Segundo emails enviados pela ACSS a hospitais, que hoje foram lidos na comissão parlamentar de Saúde, a ACSS pediu expressamente para que pedidos de consulta com mais antiguidade fossem “recusados” e que fossem criadas “novas referências” no sistema informático das unidades de saúde.

O bastonário dos Médicos foi hoje ouvido na comissão parlamentar de Saúde na qualidade de coordenador do grupo técnico independente que avaliou os sistemas de gestão das listas de espera e leu aos deputados emails da ACSS para os hospitais, a que teve acesso após pedido ao Tribunal de Contas, que em 2017 divulgou um relatório em que apontava para limpeza de doentes das listas de espera, “falseando indicadores”.

“Os pedidos até ao ano de 2013 (que não tenham uma indicação específica) têm como proposta ser atribuído o estado de recusa, para não estarem indefinidamente no sistema. Existem pedidos de 2013 agendados para 2016, mas, face ao tempo de resposta que isso terá como resultado, sugerimos que os mesmos sejam também recusados e sejam criados no SONHO [sistema informático] novas referências”, refere o email que foi lido hoje por Miguel Guimarães.

O deputado do PSD Ricardo Batista Leite pediu para que a comissão tivesse acesso a esses emails, mas Miguel Guimarães disse que não o poderia fazer, até para salvaguardar a identidade do emissor. O presidente da comissão de Saúde, Matos Rosa, afirmou então que esses elementos irão ser pedidos ao Tribunal de Contas.

Enquanto coordenador do grupo técnico, Guimarães recusou fazer uma “avaliação das intenções” dessa limpeza de doentes e disse ser incapaz de indicar se houve dolo nessas limpezas ou expurgos.

“Não há dúvidas das instruções da ACSS. Mas eu não julgo intenções”, afirmou aos deputados, admitindo que, “quem está de fora pode interpretar como sendo uma maquilhagem dos tempos de espera. Mas não digo que essa seja a intenção”, declarou.

Em meados de abril, quando o relatório do grupo técnico independente foi divulgado pelo Ministério, Miguel Guimarães tinha considerado que era “uma situação grave” haver doentes que foram “simplesmente eliminados das listas de espera” para consultas.

Na altura, Miguel Guimarães entendeu que a limpeza ou eliminação de doentes das listas terá acontecido para “melhorar a performance do sistema”.

“Não temos provas concretas, mas isso é evidente.
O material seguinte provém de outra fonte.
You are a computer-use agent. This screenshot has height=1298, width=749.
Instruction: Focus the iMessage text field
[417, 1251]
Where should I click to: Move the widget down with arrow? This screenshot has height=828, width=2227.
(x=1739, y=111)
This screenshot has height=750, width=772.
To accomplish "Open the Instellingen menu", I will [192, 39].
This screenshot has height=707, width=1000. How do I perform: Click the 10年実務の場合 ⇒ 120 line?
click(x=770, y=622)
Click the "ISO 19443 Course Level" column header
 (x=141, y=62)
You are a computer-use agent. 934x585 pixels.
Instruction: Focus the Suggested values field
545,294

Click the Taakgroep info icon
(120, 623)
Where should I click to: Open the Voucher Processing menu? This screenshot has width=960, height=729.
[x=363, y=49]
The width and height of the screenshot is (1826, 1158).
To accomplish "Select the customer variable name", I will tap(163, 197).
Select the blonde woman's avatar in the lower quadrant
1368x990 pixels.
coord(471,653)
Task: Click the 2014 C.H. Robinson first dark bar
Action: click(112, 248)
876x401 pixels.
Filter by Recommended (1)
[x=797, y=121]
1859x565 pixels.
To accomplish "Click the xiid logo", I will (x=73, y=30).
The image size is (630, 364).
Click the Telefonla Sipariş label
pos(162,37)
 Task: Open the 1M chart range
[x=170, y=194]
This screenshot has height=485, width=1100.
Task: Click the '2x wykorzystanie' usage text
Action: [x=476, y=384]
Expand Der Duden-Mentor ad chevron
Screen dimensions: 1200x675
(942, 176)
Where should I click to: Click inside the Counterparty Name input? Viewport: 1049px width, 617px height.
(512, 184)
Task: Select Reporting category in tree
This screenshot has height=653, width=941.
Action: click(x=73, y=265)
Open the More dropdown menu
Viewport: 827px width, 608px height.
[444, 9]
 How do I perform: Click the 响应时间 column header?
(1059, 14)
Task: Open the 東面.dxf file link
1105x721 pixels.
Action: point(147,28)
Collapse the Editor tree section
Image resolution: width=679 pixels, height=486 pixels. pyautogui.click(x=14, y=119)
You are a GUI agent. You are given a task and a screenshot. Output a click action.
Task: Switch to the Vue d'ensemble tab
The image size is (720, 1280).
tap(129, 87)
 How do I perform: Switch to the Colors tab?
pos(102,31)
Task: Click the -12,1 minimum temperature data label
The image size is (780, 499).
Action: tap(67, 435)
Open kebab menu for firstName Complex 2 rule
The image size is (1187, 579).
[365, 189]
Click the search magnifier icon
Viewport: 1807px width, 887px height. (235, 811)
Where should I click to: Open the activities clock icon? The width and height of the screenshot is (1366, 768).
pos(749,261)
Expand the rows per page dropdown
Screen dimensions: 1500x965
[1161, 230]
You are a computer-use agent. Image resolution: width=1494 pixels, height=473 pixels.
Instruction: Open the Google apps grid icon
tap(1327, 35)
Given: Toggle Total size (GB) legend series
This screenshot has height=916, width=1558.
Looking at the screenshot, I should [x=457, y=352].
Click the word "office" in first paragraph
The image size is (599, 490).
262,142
Se existe um expediente para que pareça que o doente não está à espera há tanto tempo, é evidente que é para melhorar os indicadores finais que são depois apresentados”, declarou então à agência Lusa.

Esta ideia que tem sido rebatida pela Administração Central do Sistema de Saúde (ACSS) e também pela ministra da Saúde.

Também dias depois da divulgação do relatório do grupo técnico, a ministra da Saúde considerou que era uma “suspeição intolerável” dar a entender que houve eliminação de doentes das listas de espera para consultas ou cirurgias e que foram usados mecanismos para mascarar os números.

Em entrevista à agência Lusa no dia 23 de abril, Marta Temido repudiou “veementemente” que tenha havido doentes apagados ou eliminados das listas de espera “com uma intenção fraudulenta”.

“A palavra eliminar parece fazer deduzir que os doentes foram apagados com uma intenção fraudulenta e é isso que se repudia veementemente”, afirmou então a ministra.

Marta Temido rejeitou qualquer manipulação de dados e “muito menos” que se tenha feito qualquer trabalho “com intenção” de mascarar os números.

“O objetivo foi sempre ter informação mais fiável a partir de instrumentos que não foram pensados na origem para dar informação do tipo que nós hoje queremos extrair deles”, indicou.

Exemplo disso é o sistema de consulta a tempo e horas que foi projetado e desenhado sem ter em conta informação que seria necessária dar aos utentes, a partir do momento em que se introduziu o livre acesso e circulação nos hospitais do Serviço Nacional de Saúde.

Para a ministra, o relatório do grupo técnico independente que analisou os sistemas de gestão das listas de espera entre 2014 e 2016 “enferma do vício, até de linguagem, que é de classificar como limpeza, num sentido pejorativo, aquilo que são trabalhos administrativos de revisão das listas de utentes em termos de acesso”.